**Task to complete**
Reproduce verbatim the stretch from the line containing "For every named target in this 1440×1133" through the line containing "BrokerCheck (244, 2489)", including both of those lines.

[Rows from a collection]
■ ■ ■ ■

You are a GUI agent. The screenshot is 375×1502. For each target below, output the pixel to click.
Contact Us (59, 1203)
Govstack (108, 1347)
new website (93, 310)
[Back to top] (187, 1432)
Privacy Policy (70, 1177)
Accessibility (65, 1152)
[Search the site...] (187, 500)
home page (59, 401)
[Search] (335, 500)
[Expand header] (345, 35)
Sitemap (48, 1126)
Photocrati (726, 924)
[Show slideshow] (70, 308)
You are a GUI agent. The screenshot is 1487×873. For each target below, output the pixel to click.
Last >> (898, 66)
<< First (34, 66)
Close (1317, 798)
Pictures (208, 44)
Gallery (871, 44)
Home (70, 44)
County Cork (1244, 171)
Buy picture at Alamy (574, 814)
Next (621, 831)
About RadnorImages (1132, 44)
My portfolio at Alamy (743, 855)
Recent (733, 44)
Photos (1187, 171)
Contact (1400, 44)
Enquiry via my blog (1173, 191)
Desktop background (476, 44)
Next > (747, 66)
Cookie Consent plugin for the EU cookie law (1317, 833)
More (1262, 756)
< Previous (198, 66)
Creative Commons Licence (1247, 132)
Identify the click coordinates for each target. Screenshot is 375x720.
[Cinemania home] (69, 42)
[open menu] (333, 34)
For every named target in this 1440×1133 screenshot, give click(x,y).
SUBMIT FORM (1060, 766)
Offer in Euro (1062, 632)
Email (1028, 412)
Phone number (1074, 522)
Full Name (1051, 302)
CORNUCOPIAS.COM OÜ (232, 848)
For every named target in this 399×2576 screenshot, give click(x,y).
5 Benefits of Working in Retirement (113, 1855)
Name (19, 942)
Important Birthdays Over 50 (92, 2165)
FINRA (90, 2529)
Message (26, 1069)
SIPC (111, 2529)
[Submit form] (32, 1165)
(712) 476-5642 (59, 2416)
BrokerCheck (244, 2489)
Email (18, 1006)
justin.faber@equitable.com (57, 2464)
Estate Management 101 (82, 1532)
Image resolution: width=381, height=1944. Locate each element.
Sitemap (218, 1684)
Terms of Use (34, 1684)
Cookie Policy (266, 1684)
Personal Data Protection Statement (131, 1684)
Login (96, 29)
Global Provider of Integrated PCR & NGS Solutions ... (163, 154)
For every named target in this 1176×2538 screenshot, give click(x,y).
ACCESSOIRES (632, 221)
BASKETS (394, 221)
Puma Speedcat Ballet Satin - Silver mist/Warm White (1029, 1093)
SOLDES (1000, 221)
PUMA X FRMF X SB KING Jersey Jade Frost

■ ■ ■ ■

**Expected output**
For every named target in this 1440×1133 screenshot, give click(x,y).
SUBMIT FORM (1060, 766)
Offer in Euro (1062, 632)
Email (1028, 412)
Phone number (1074, 522)
Full Name (1051, 302)
CORNUCOPIAS.COM OÜ (232, 848)
For every named target in this 399×2576 screenshot, give click(x,y).
5 Benefits of Working in Retirement (113, 1855)
Name (19, 942)
Important Birthdays Over 50 (92, 2165)
FINRA (90, 2529)
Message (26, 1069)
SIPC (111, 2529)
[Submit form] (32, 1165)
(712) 476-5642 (59, 2416)
BrokerCheck (244, 2489)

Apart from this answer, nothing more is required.